Having given a little thought I believe the most movie friendly way forward would be as follows.

A trilogy of the later Quenta Silmarillion opening with a prologue concerning the forging of the silmarils and the return (for the sake of the movie "coming"?) of Melkor to ME. 
Then jump to the Battle of Sudden Flame (?) as a quick apetite whetter and move into Beren and Luthien.
This constitutes part 1.

Part 2 would be in the best traditions of trilogies, the darkest of the three and would cover Turin the Battle of Tears and the downfall of Doriath.

Part 3 would cover the Voyage of Earendil and the War of Wrath. Giving the final part a Big Battle and a Happy(ish) ending.

Many bit characters from LOTR would get bigger roles.The broad structure would remain in a similar vain to LOTR and at least one great chunk of the story (The fall of Gondolin) would be ommited, thus giving the fundamentalists here something to moan about for a few years. Heh heh.

Apologies for any errors in above as im sat in a car typin on a laptop writing this with no references to look at.

To round things off the Akkalabeth would make a single Movie tying the End of the Silmarillion to LOTR very nicely. 

Come to think of it please note that all references to LOTR are to PJ's re-imagining NOT the book. So keep them knickers untwisted OK.


----------



## Garwen (Feb 14, 2004)

*Silmarillion/movie*

I'd like to see the Silmarillion made into a movie, but I agree it would be too difficult, and spendy, and long. But It would be good to see if some one would attempt it one day


----------



## krash8765 (Feb 14, 2004)

The Silmarillion is just a very good book and i think it should stay that way. I would definately see it if it became a motion picture but its just one of those things you leave to your imagination.


----------



## Mornambar (Mar 31, 2004)

I dont think that the silmarilllion could ever be made into a movie with any satisfaction.

1. If they made one movie it there wouldn't be enough time to do it justice (Unless it was like 20 hours long).

2. Think about the desrciptions of Aman, Valinor, Tirion etc. How could they ever do that any justice in a movie?

3. The budget would have to be through the roof. Well over a billion just to produce something like a mini series.


----------



## Eriol (Mar 31, 2004)

I don't think there should be any technical difficulty. The visual problems are more of an artistic nature; and if we are satisfied with the many Silmarillion drawings that we see on the net (and in TTF), I believe that to reproduce that in the big screen is not hard nowadays, given the technological advances; or at least it won't be hard in the near future. (I don't know a lot about this ).

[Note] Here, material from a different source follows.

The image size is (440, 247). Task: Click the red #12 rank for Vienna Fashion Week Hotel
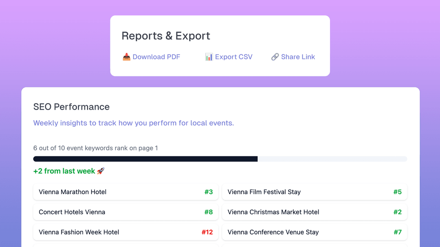207,232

Money should be a limiting factor. This kind of special effects movie is expensive. It doesn't have the widespread appeal of LotR (lots of people stop reading Tolkien quite pleased with LotR, never reaching the Sil). But all of that is just amateur opinion. It is feasible; if it is profitable (and I think it is), it will eventually be done. 

I'll probably like it a lot . And I agree that only some stories would be told. I don't expect to see a lot about the Great March or the Valaquenta . But I expect to see, in my lifetime, movies about Beren & Lúthien, Túrin, Fëanor, etc.; even if only for television.


----------



## Lantarion (Mar 31, 2004)

> But I expect to see, in my lifetime, movies about Beren & Lúthien, Túrin, Fëanor, etc.; even if only for television.


I'm not a religious person, but I hope and pray that you are wrong.


----------



## Eriol (Mar 31, 2004)

Well, I intend to live a LOT . Perhaps in 50 years we'll have technology so that each one of us will be able to produce a Silmarillion story in our homes . 50 years is a lot of years at the current pace of technological development.


----------



## Lantarion (Apr 1, 2004)

Hm, that is a nice, more optimistic view.. We'll have to see!


----------



## Ireth Telrúnya (Apr 1, 2004)

I doubt the Silmarillion could be turned into a film. It's simply too full of information and everything to be made easily understood by masses.


----------



## Morgoth Bauglir (Apr 3, 2004)

*Alright, this would have to be the ONLY way......*

These are the conditions under which ANY form of The Silmarillion on film would work. Feel free to add or subtract;

1. Peter Jackson and Wingnut would be in charge of the ENTIRE production.

2. The movie (not mini-series, not TV show) would have to be given in several installments, probably more so than a trilogy; 3 movies at the very least, 6 movies at the very most (Star Wars, anyone?)

3. The text would have to be subjegated to SEVERE editing on the part of PJ, downsizing and/or removing the more confusing and less important parts; i.e. The Shaping of Arda, The Chaining of Melkor and all that boring peace....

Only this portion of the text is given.